■ **Task description**
Please state how many lines in the records that follow include "computer", with no other output.

[Pixel coordinate grounding data]
= Beginning of Section =

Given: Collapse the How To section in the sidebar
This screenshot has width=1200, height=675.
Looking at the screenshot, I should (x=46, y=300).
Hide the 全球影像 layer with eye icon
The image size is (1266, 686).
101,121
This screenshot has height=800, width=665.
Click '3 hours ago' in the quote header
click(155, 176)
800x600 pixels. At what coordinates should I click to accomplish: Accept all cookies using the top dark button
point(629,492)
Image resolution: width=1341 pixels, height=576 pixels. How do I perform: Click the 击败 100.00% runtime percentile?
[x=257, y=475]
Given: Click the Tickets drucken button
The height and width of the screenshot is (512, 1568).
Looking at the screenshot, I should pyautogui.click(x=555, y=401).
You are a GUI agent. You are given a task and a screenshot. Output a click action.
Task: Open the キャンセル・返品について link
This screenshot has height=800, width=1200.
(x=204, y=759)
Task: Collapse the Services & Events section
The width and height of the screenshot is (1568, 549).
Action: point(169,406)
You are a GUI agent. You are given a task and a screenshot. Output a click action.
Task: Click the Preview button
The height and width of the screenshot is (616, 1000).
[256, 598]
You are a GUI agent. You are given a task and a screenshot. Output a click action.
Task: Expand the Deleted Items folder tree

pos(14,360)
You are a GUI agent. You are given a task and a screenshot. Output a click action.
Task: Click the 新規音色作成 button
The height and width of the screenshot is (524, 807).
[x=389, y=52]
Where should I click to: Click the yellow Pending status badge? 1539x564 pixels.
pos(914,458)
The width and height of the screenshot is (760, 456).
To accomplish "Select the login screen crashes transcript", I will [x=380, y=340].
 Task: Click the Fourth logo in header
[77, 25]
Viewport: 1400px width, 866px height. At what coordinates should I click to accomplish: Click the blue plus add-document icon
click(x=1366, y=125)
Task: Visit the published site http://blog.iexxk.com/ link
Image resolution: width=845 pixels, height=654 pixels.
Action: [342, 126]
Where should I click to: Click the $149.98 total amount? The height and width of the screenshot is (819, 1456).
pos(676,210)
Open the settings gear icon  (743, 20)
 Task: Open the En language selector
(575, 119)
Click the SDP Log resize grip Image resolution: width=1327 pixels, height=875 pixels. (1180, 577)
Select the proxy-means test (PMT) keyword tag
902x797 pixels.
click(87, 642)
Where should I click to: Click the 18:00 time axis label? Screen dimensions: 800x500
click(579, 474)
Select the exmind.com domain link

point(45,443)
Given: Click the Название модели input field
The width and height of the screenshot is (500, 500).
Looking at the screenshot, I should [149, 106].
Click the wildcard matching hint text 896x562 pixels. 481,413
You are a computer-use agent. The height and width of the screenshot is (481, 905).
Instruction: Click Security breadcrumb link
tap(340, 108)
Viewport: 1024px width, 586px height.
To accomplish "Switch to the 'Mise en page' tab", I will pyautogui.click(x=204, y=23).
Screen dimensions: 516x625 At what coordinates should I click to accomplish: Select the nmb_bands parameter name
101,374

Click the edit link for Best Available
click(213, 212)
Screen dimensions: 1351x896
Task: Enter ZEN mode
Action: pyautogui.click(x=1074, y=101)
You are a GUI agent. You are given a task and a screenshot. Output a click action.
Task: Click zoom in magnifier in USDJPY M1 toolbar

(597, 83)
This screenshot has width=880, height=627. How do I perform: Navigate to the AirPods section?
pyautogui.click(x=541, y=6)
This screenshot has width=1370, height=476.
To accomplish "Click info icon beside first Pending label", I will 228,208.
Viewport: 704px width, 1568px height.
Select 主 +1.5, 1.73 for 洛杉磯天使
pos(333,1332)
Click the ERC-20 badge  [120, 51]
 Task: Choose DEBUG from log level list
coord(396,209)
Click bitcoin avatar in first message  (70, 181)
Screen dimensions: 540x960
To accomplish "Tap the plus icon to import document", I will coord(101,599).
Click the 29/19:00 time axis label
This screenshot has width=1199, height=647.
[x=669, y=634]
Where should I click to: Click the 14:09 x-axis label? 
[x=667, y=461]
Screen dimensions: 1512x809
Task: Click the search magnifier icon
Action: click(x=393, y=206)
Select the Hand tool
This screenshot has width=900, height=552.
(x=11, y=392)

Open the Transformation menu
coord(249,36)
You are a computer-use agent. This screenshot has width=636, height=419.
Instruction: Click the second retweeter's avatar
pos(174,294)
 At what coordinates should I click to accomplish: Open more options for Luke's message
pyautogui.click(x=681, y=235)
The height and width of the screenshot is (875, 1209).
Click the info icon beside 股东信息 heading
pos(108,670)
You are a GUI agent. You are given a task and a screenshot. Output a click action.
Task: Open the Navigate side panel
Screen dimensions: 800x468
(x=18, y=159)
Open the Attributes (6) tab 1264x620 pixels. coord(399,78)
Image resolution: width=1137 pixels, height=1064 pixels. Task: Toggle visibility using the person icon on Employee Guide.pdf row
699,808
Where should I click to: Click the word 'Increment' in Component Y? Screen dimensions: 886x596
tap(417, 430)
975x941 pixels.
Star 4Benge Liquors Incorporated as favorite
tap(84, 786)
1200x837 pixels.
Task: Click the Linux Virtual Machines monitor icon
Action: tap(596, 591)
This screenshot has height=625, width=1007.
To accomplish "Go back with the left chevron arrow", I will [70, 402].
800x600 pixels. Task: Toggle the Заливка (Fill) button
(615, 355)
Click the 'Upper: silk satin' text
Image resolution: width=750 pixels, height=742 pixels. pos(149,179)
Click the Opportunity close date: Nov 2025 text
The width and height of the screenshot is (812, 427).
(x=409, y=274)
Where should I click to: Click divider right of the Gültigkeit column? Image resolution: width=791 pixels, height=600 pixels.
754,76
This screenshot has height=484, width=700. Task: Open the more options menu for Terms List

= End of Section =

■ **Response for this exercise**
2